Это было сказано быстро и решительно, не оставляя какой-либо возможности «не позволить». Сила хлынула сразу дюжиной мелких ручейков, быстро оплетая все тело и вырывая из рук «держащих» магов проекции органов, над которыми они трудились. Мафей замер, завороженно следя за каждым движением, чтобы успеть запомнить, как это делается. Никаких сомнений в том, что он сможет это повторить, у него не возникло. Кто-то из коллег ахнул «что за?..», другой изумленно выдохнул, что «так не бывает!»…
Грудь пациента несколько раз судорожно дернулась, восковое лицо исказилось гримасой боли, и хриплый стон на первом вдохе вызвал всеобщий восторг.
— Орландо, слушай внимательно, — быстро заговорил Хоулиан. — У тебя есть пять минут, начинай регенерацию, вот здесь… Чувствуешь? Внутри. Я держу там метку…
— Не могу… — слабо простонал героический король Мистралии. — Не чувствую… Больно… Дышать больно…
Одним быстрым рывком сотворив обезболивающее заклинание, заботливый папа продолжил:
— Так лучше?
— Да…
— Теперь чувствуешь — где?
— Кажется…
— Начинай регенерацию. Скорее.
— Мне плохо…
— Соберись. У тебя пять минут. Дольше я не продержу. Всего пять минут, чтобы спасти свою жизнь. Остальное сейчас неважно.

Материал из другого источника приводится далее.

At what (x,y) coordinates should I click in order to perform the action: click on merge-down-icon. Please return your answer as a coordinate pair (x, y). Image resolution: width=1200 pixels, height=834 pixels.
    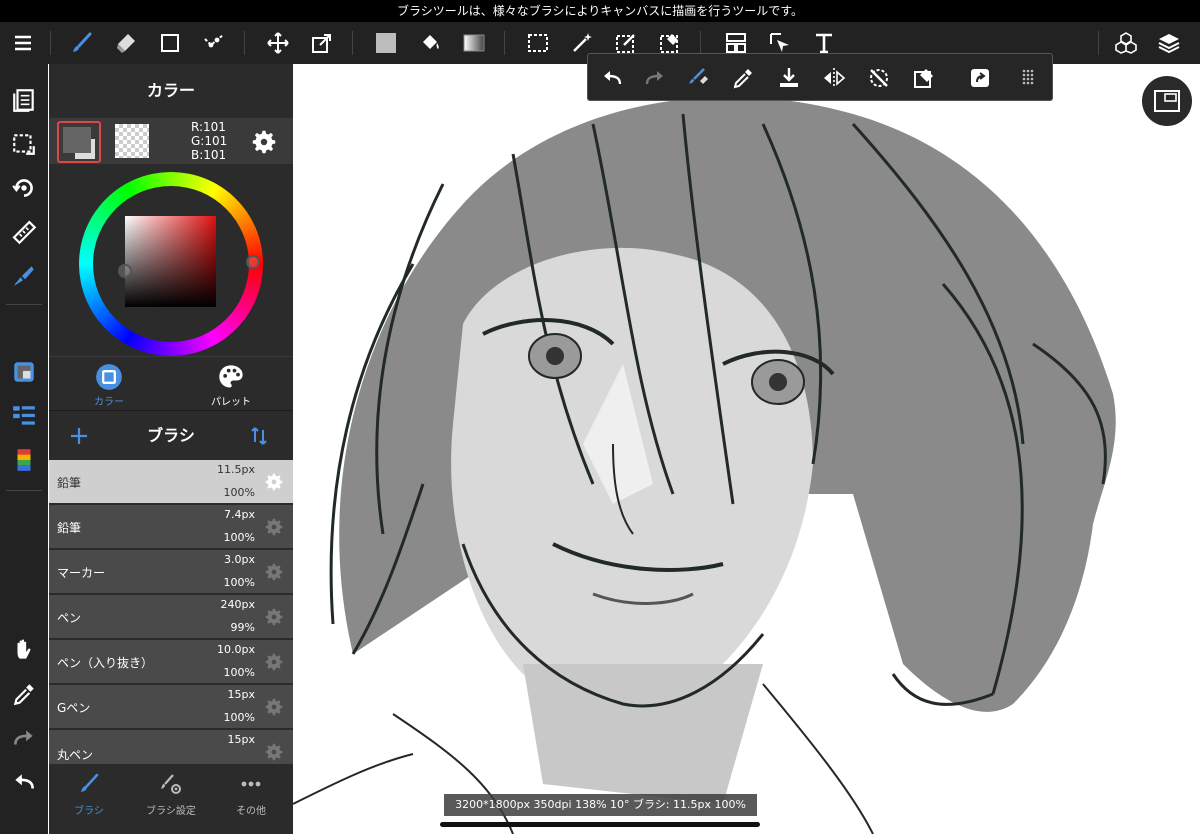
    Looking at the image, I should click on (789, 78).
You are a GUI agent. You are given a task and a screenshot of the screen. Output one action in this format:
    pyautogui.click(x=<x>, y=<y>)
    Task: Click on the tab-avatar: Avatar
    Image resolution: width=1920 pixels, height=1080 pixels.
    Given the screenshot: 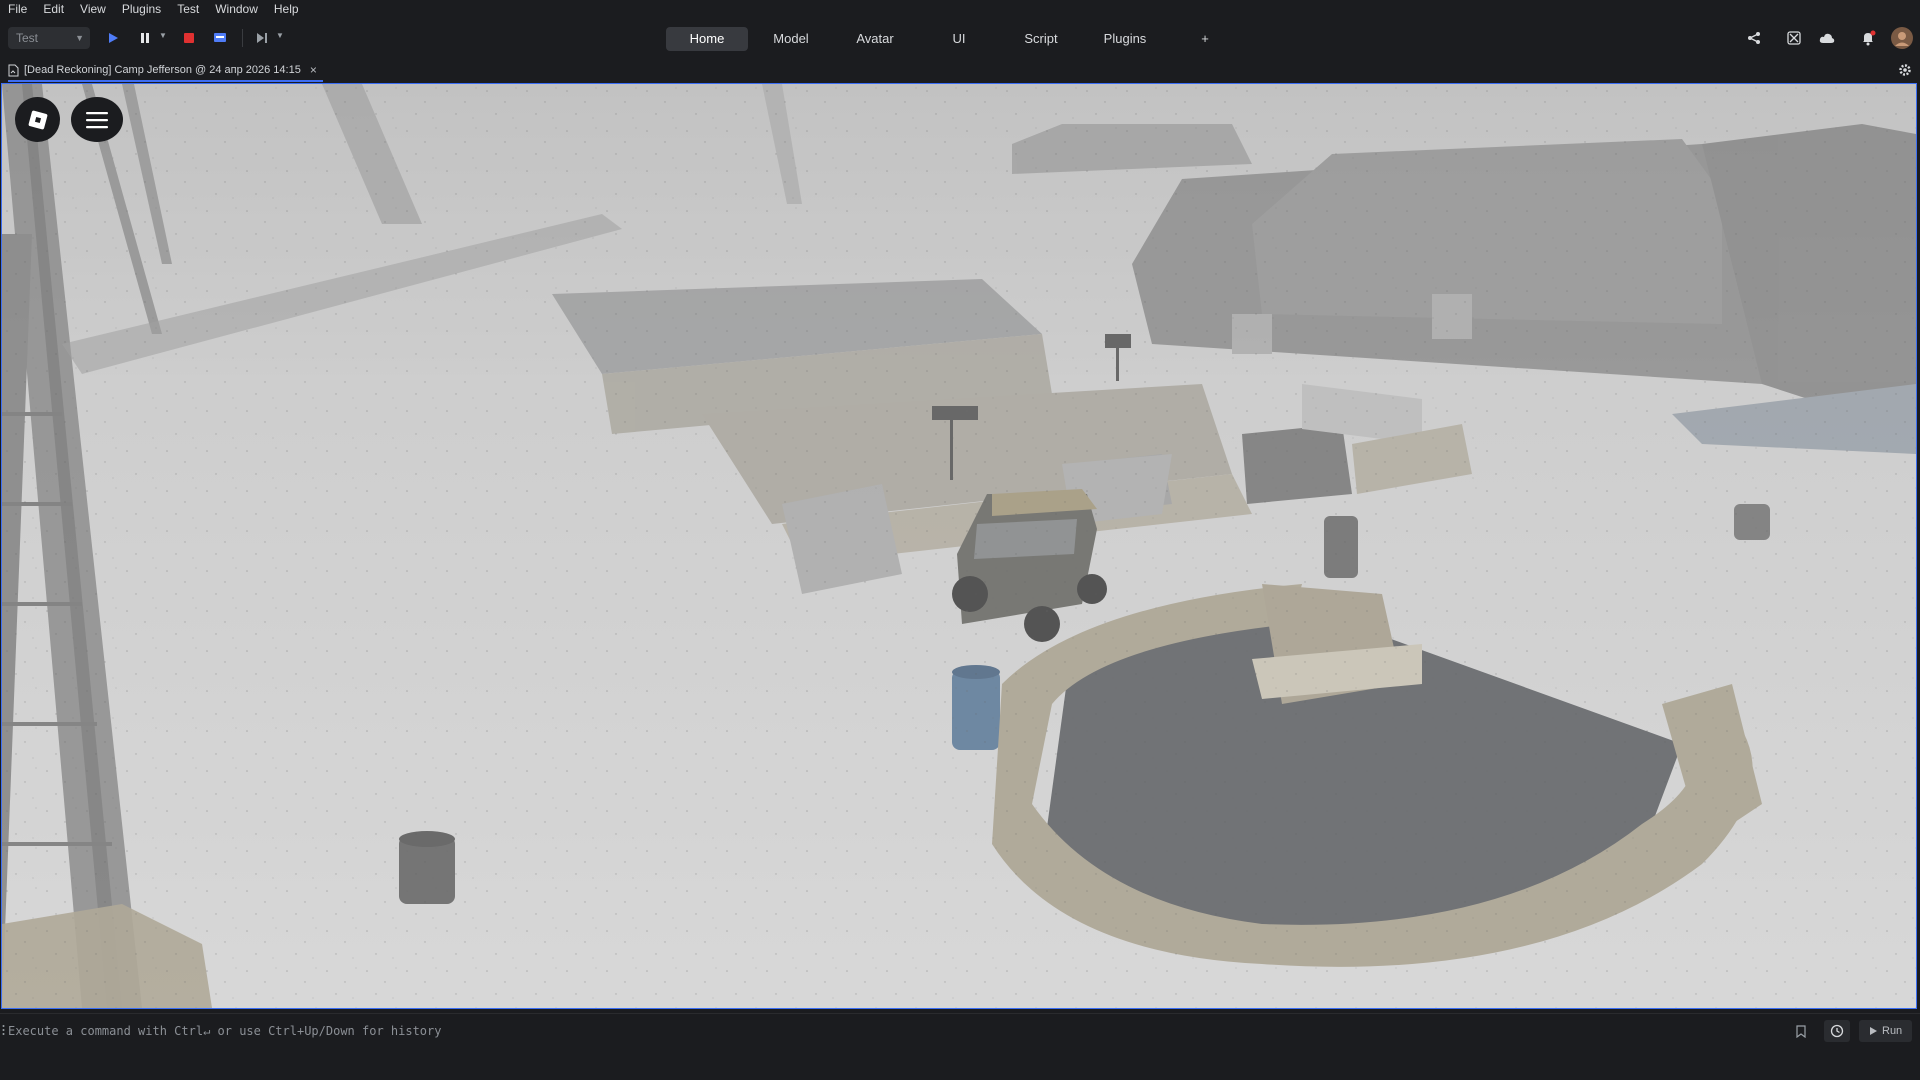 What is the action you would take?
    pyautogui.click(x=875, y=39)
    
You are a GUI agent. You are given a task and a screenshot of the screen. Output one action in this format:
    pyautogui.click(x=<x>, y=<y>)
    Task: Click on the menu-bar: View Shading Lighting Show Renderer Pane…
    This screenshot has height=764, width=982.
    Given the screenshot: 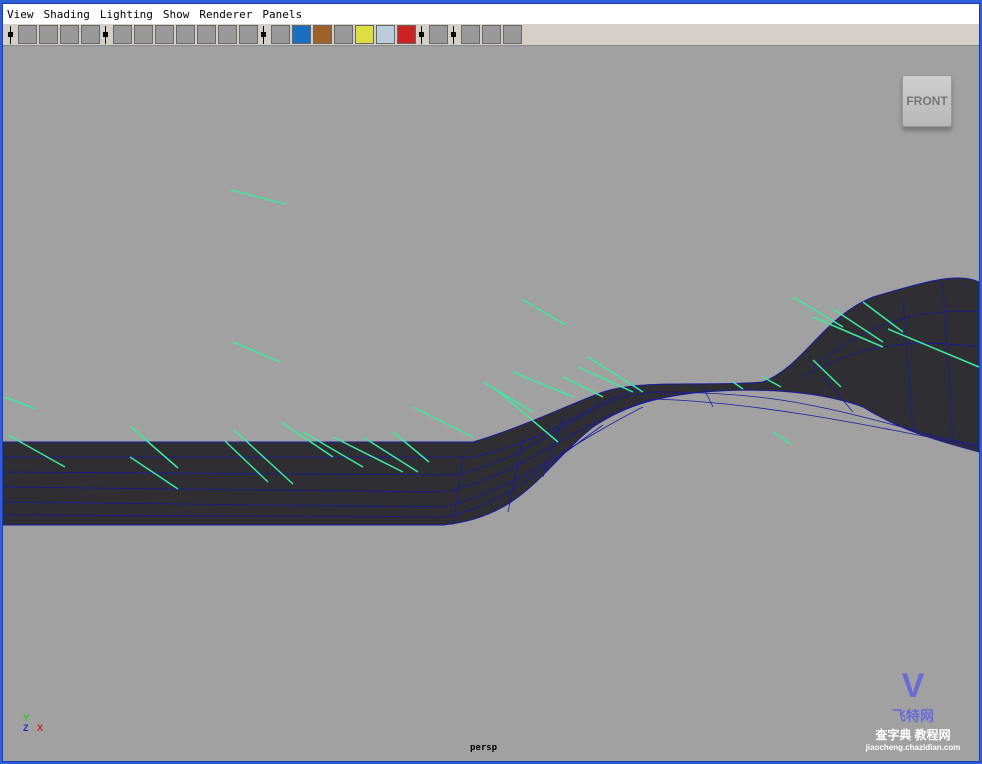 What is the action you would take?
    pyautogui.click(x=491, y=14)
    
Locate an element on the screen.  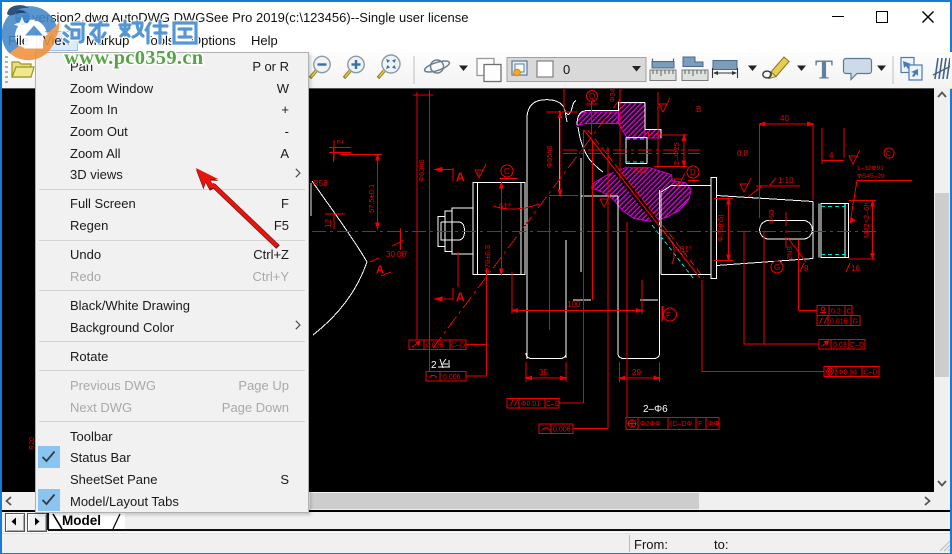
svg-text: 40 is located at coordinates (784, 118).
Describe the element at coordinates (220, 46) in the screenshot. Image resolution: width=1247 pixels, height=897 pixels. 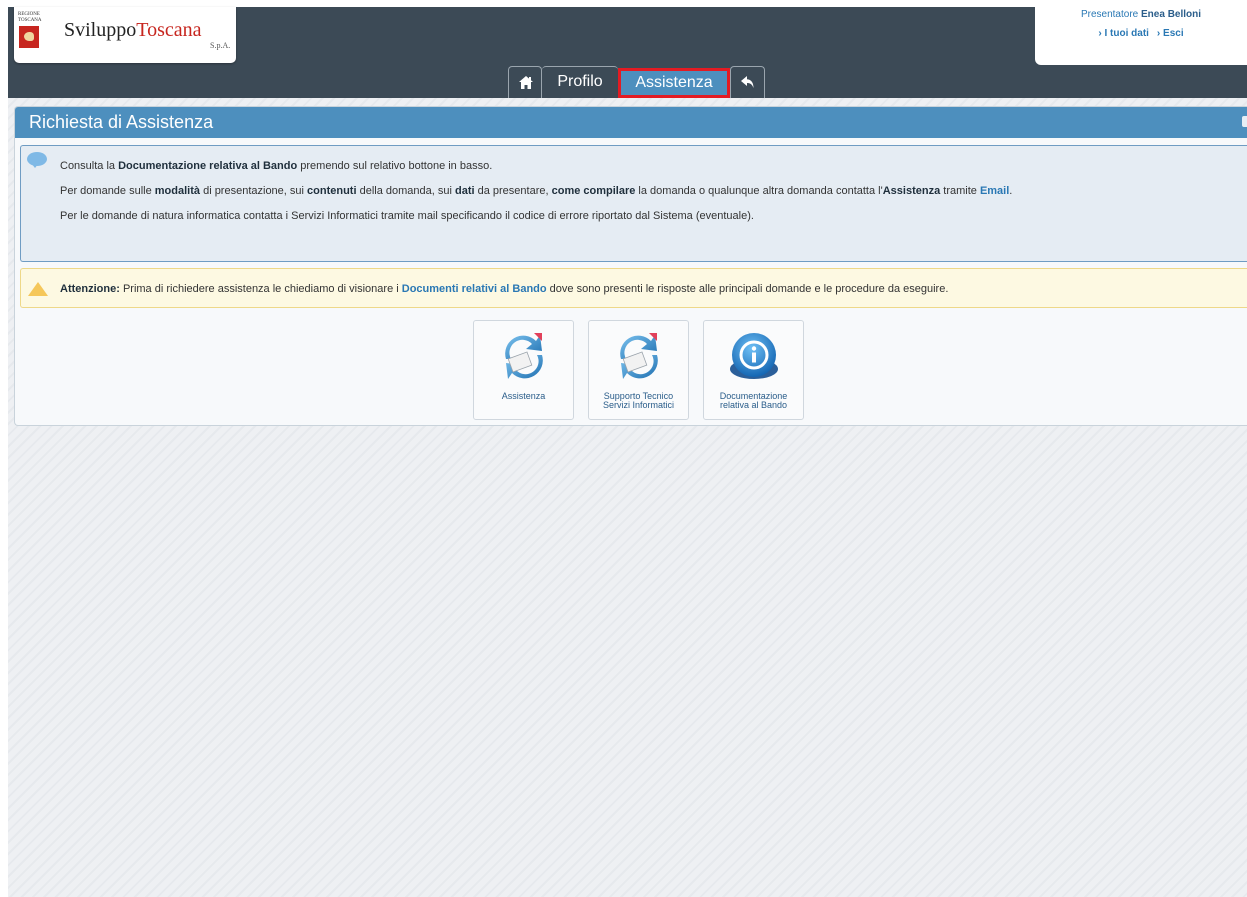
I see `logo-spa: S.p.A.` at that location.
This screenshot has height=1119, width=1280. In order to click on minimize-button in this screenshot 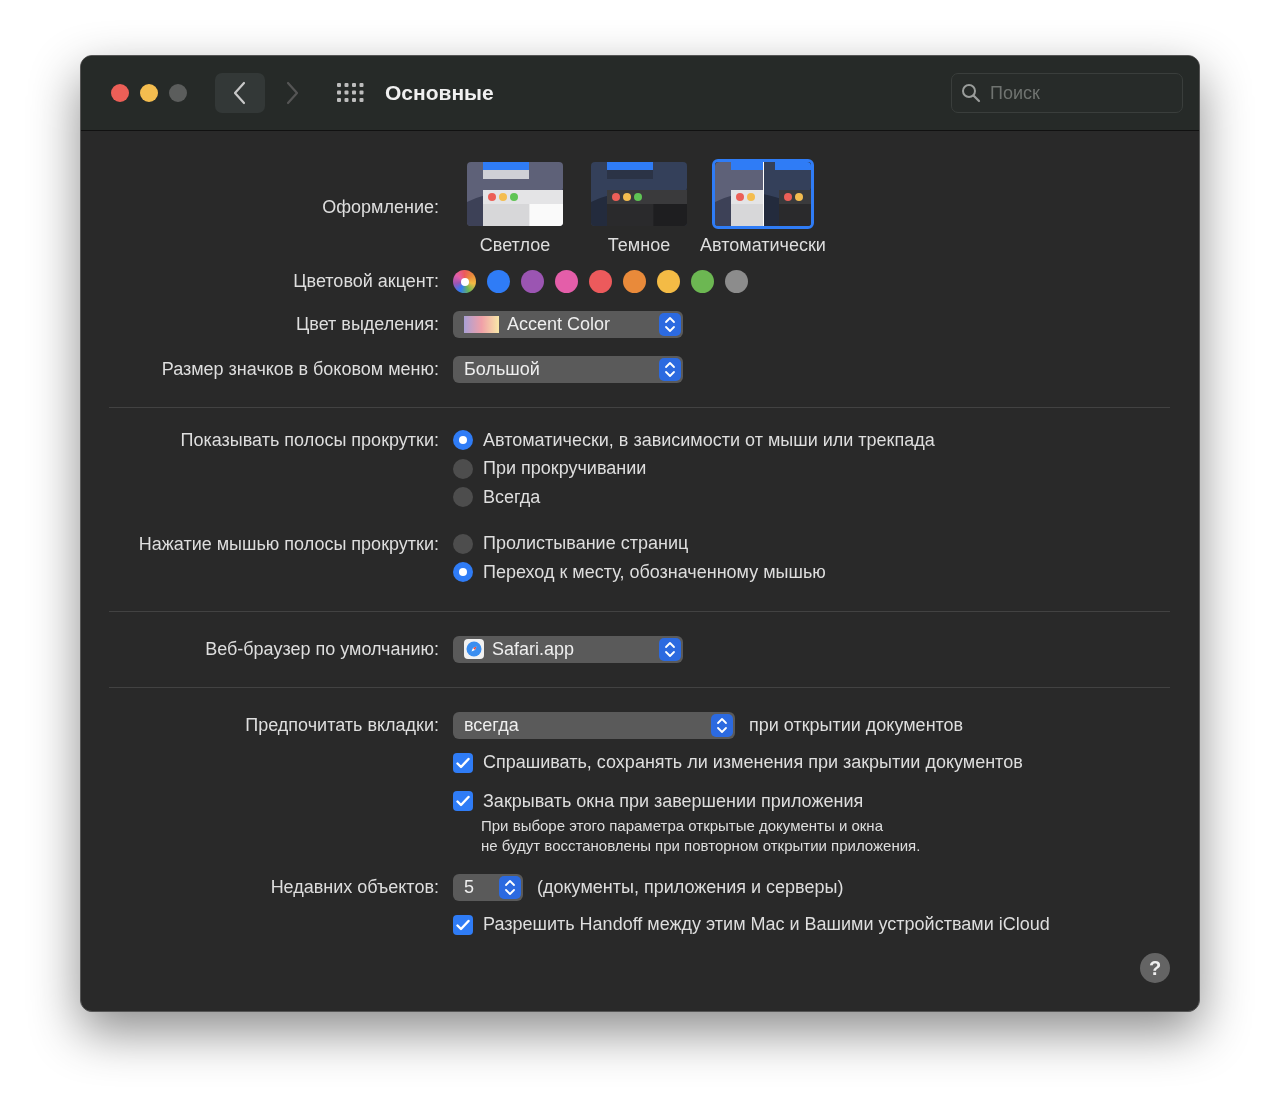, I will do `click(149, 93)`.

Орландо, видимо, вспомнил о долге перед народом и державой, так как больше возражений не последовало.
— Здесь?
— Ниже, глубже и правее.
— Здесь?
— Еще чуть правее. Вот здесь.
Чувствовать чужую регенерацию Мафей не умел, но, судя по всему, процесс пошел. Что б мы делали без Хоулиана?! — с надеждой подумал принц. Кто бы еще смог вот так, за полминуты, на чистой Силе вдохнуть жизнь в это тело, пусть даже на пять минут? Пяти минут хватит, регенерацию надо только запустить, а там можно опять валяться без чувств, она будет идти своим чередом. Теперь нам остается только продержать Орландо, пока не восстановятся хотя бы частично основные функции организма, чтобы сам смог дышать, а там уж дело времени…
Прошло явно больше пяти минут, когда эльф чуть дрогнул, пошатнулся и быстро произнес:
— Все, подхватывайте.
Мафей и его коллеги без вопросов и уточнений бросились на свои места, а Хоулиан, не прощаясь, телепортировался прямо от стола. Только через полтора часа, когда принца сменили, он сообразил, что и парой слов не перекинулся со старым приятелем, не спросил, как дела, даже не поздоровался. Да и сам-то приятель хорош — мелькнул летящей ласточкой и испарился, и еще неизвестно, заметил ли Мафея да узнал ли…
На следующее утро высочайший консилиум решил снять искусственное жизнеобеспечение за ненадобностью, оставив при пациенте лишь четверых магов для круглосуточного наблюдения.
Мафей с одобрения наставника остался в числе этих четверых.
«В пятой стихии есть своя прелесть, ее надо только почувствовать» — говорил когда-то мэтр Истран, впервые познакомив юного ученика с этим разделом магии. В те времена мальчишка пропустил это суждение мимо ушей, взявшись за новый предмет с привычным прилежанием и не задаваясь вопросом о его прелестях. Сейчас же он наконец постиг, что наставник, как всегда, был прав. Пятая стихия — это нечто особенное.